• PROVIDED RECORDS:
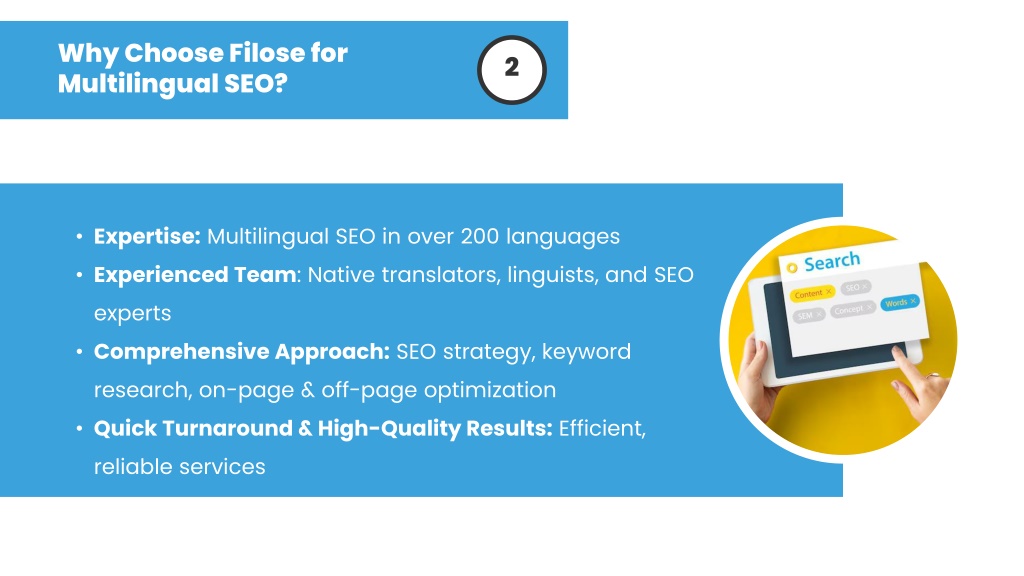Click the circled number 2 badge
Viewport: 1024px width, 576px height.
pos(511,69)
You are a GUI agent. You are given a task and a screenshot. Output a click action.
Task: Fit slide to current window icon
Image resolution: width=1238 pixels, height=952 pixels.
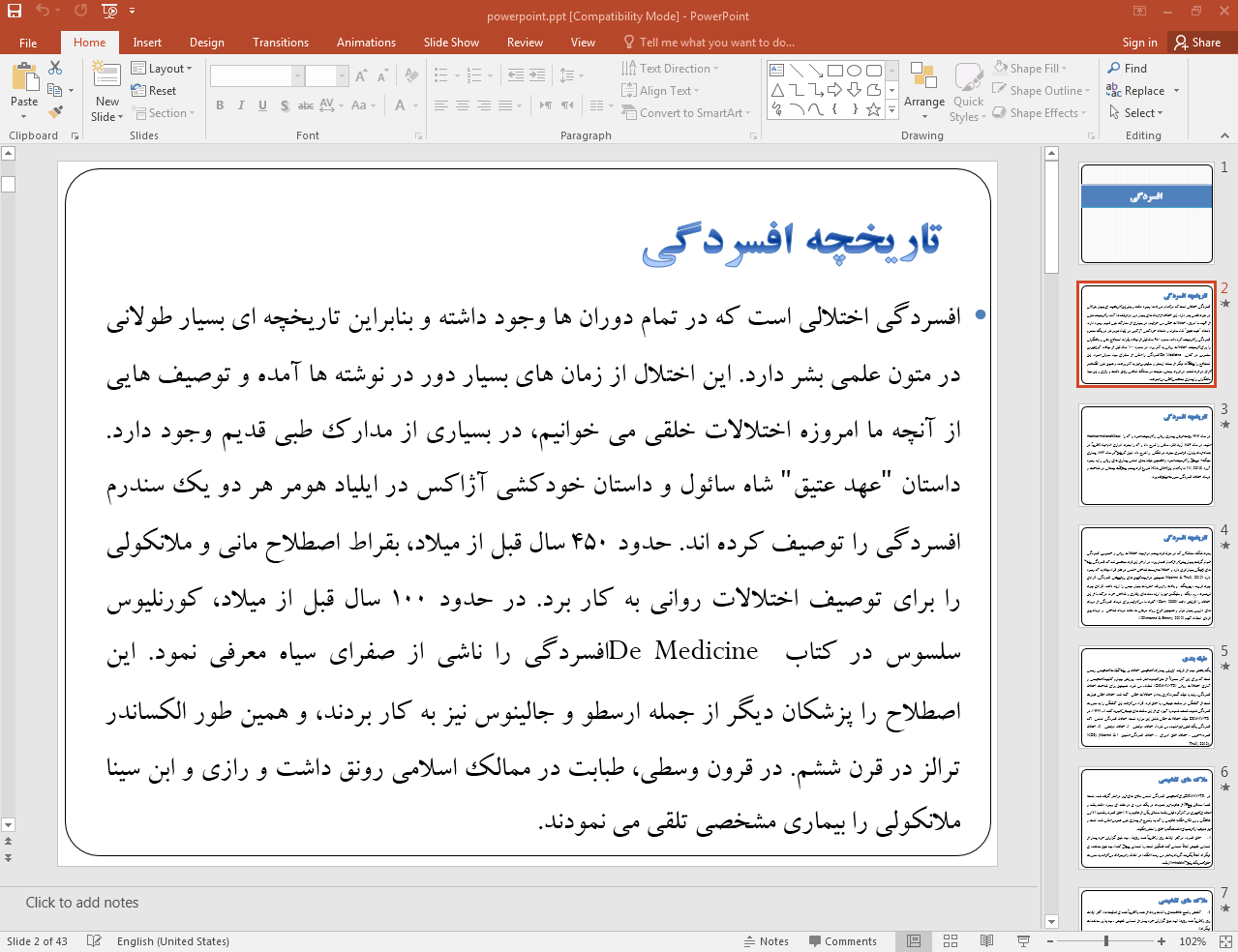point(1224,941)
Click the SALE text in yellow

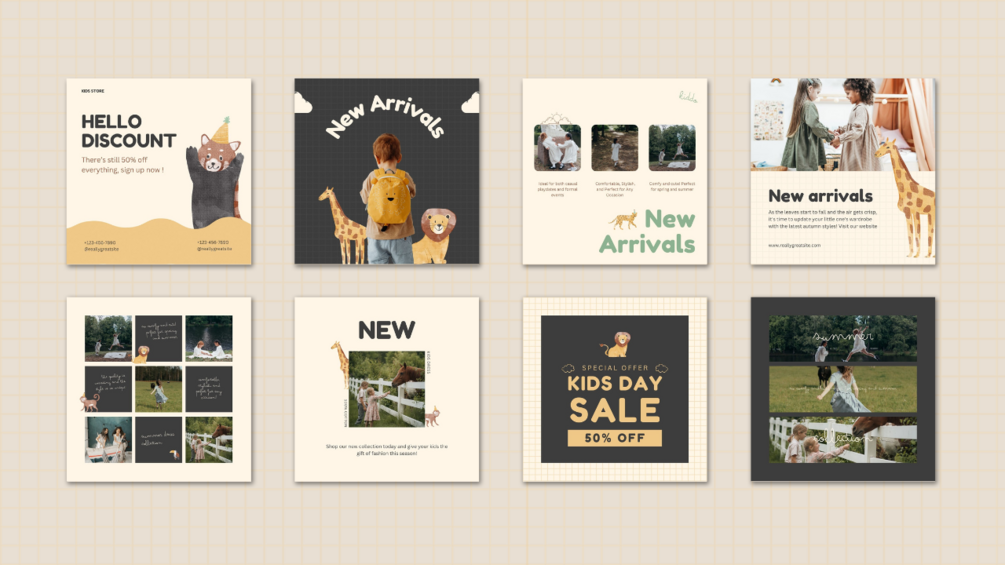615,410
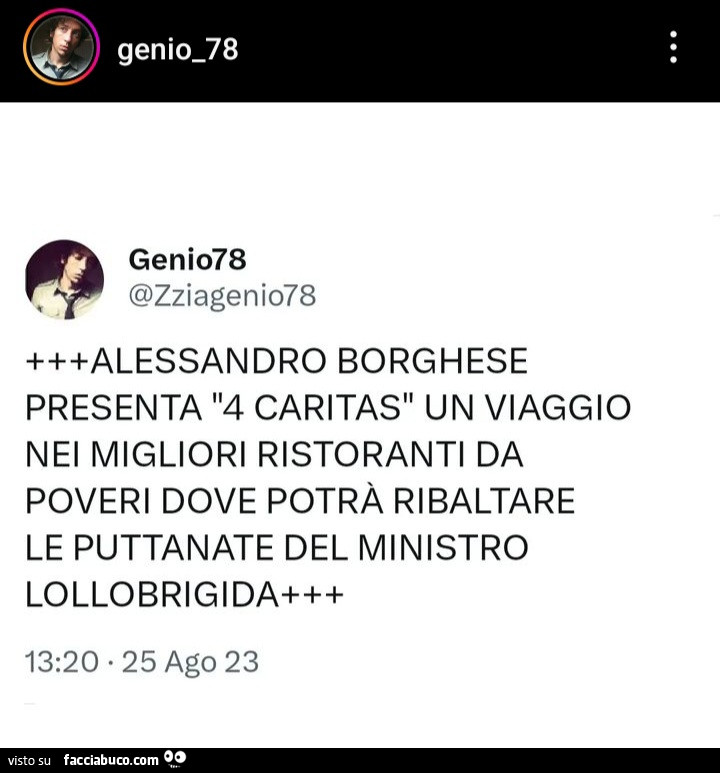Screen dimensions: 720x773
Task: Click the 13:20 tweet time
Action: point(62,662)
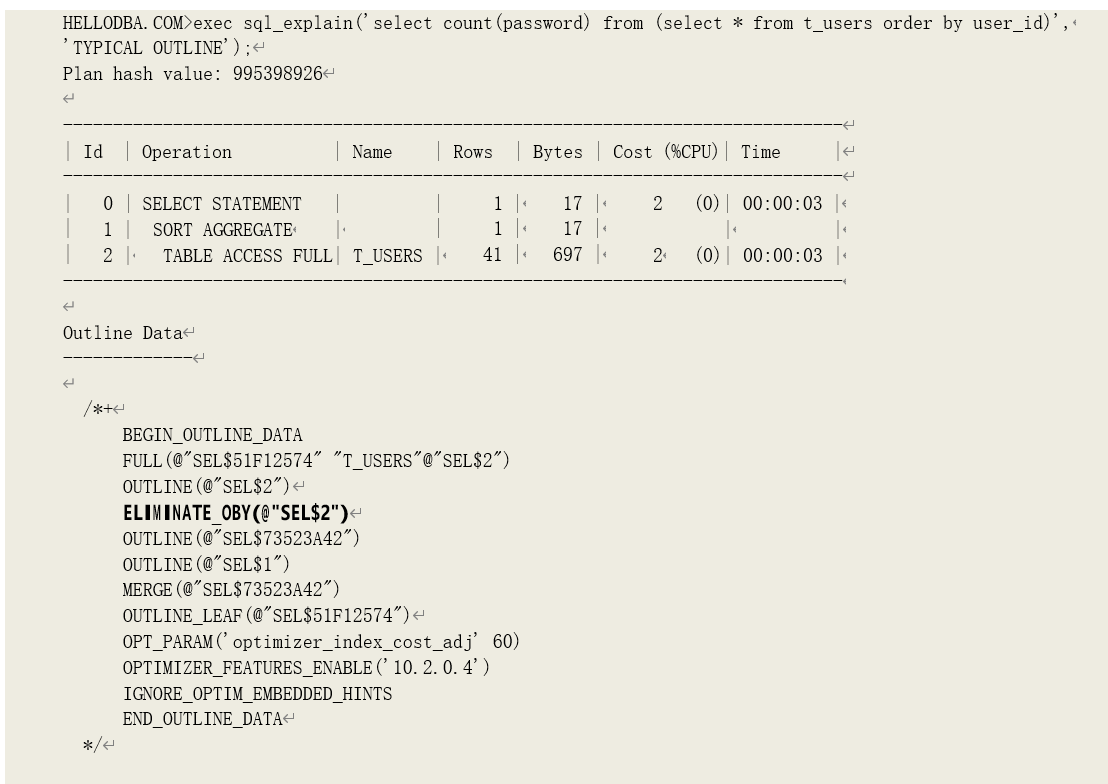This screenshot has height=784, width=1108.
Task: Click the OUTLINE_LEAF hint line
Action: tap(266, 615)
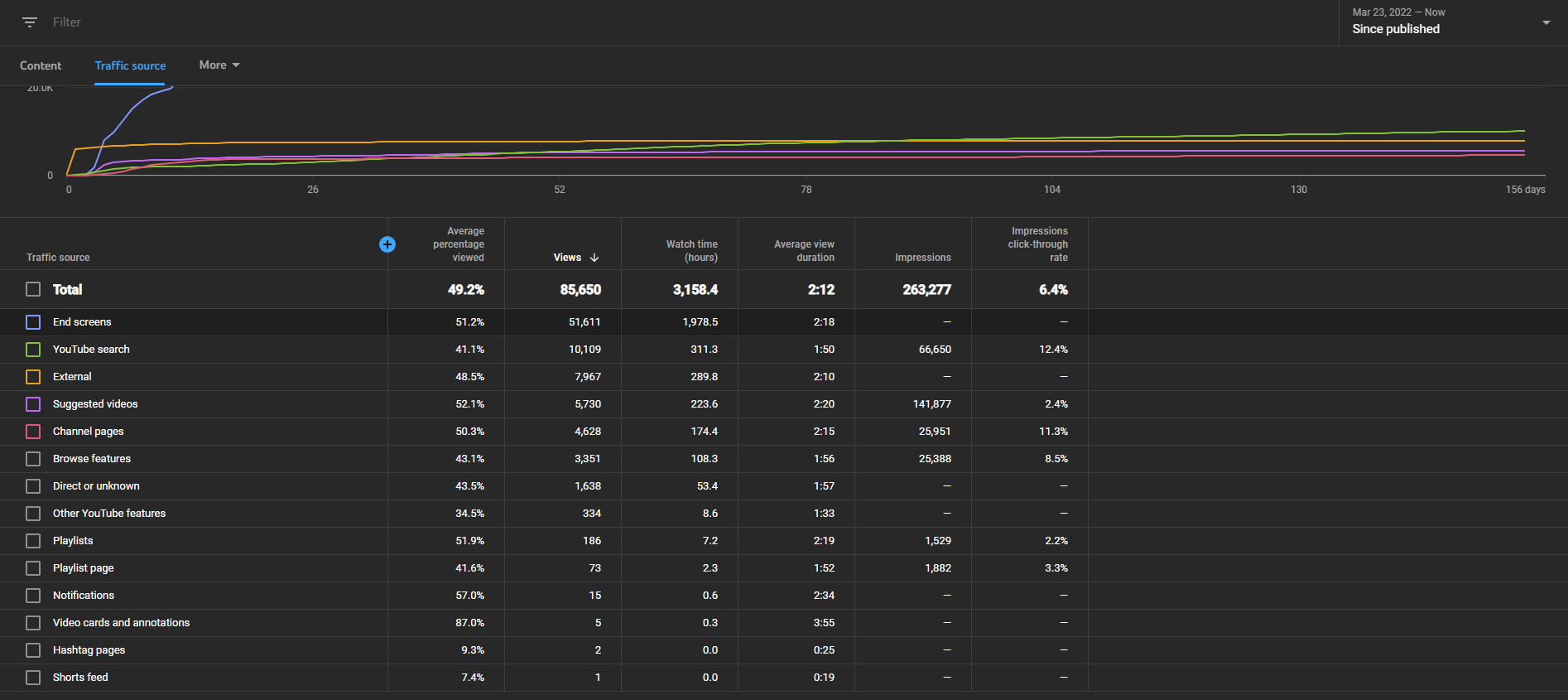The height and width of the screenshot is (700, 1568).
Task: Sort by Watch time (hours) column
Action: [691, 251]
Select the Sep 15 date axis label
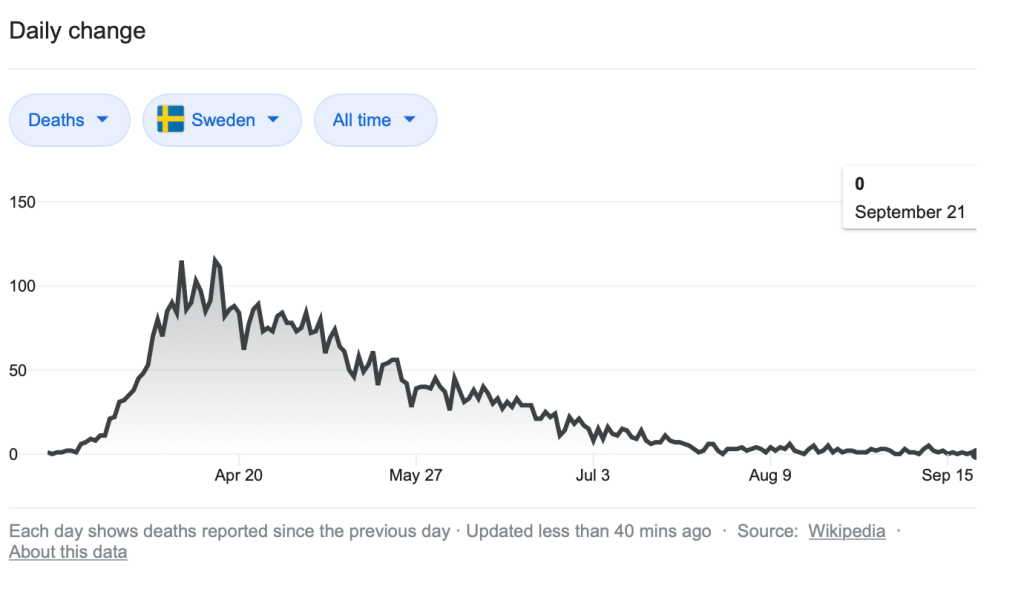 947,475
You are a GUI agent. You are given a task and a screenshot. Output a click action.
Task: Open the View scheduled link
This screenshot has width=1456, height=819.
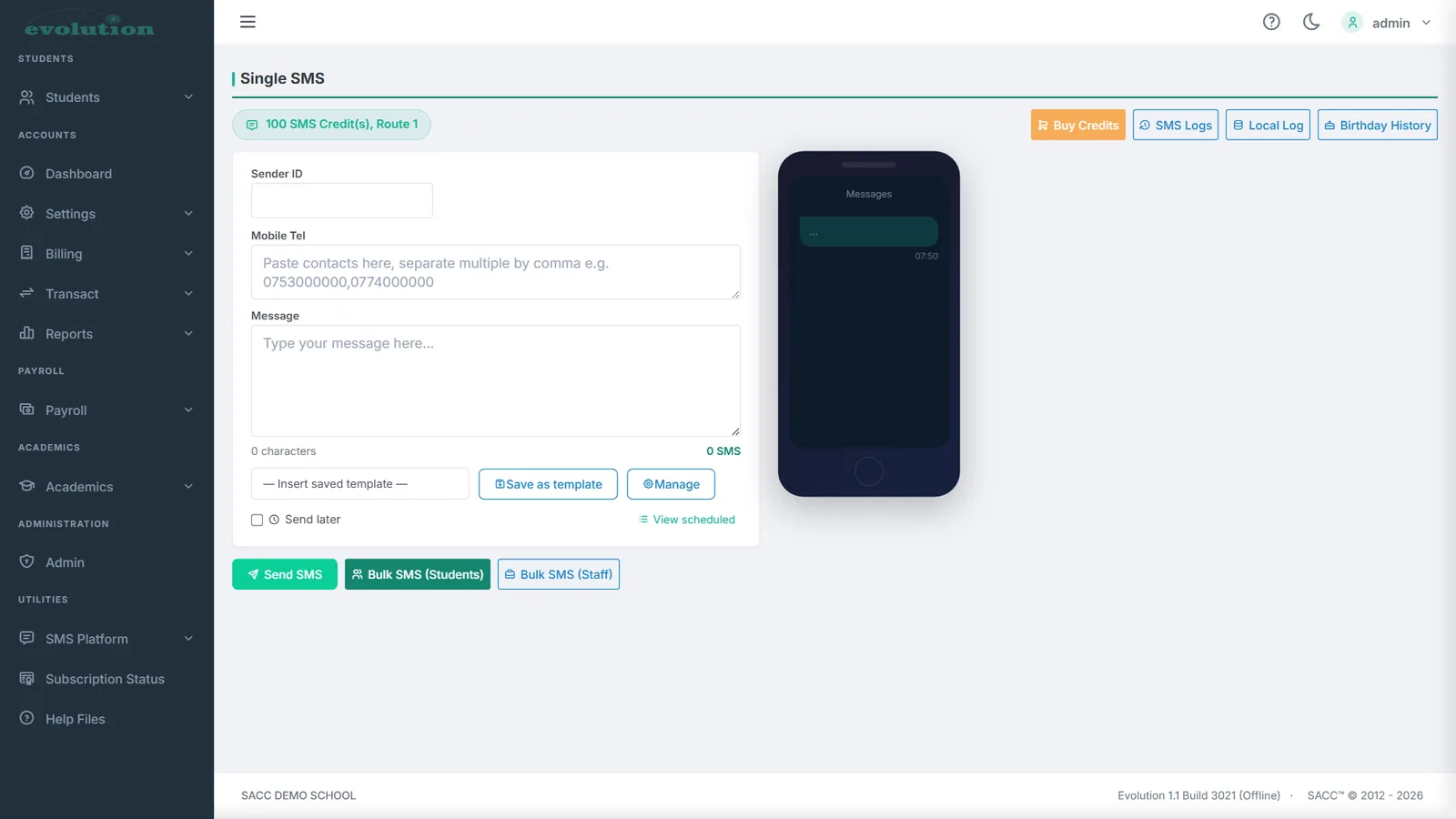pos(687,520)
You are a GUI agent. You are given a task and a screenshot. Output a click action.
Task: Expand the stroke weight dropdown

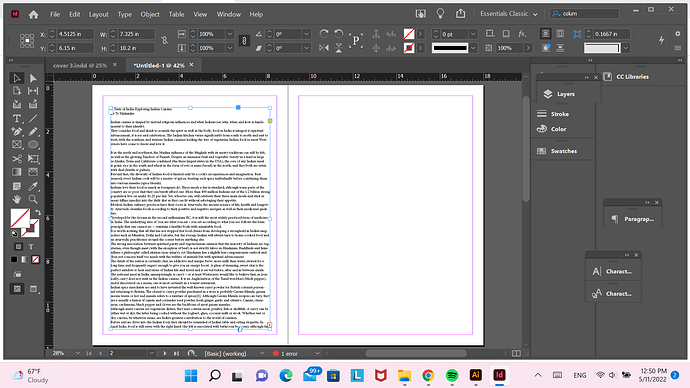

• TASK:
Where a line contains "Select the Sep 15 date axis label", begin there and transcribe every line through the last one of the records above, exactly and with no pictures.

• FINISHED TASK:
Select the Sep 15 date axis label
 947,475
You are a GUI agent. You are given a task and a screenshot. Output a click action.
Task: Open the View scheduled link
This screenshot has width=1456, height=819.
pos(687,520)
You are a GUI agent. You are given a task and a screenshot. Output a click action.
Task: Expand the stroke weight dropdown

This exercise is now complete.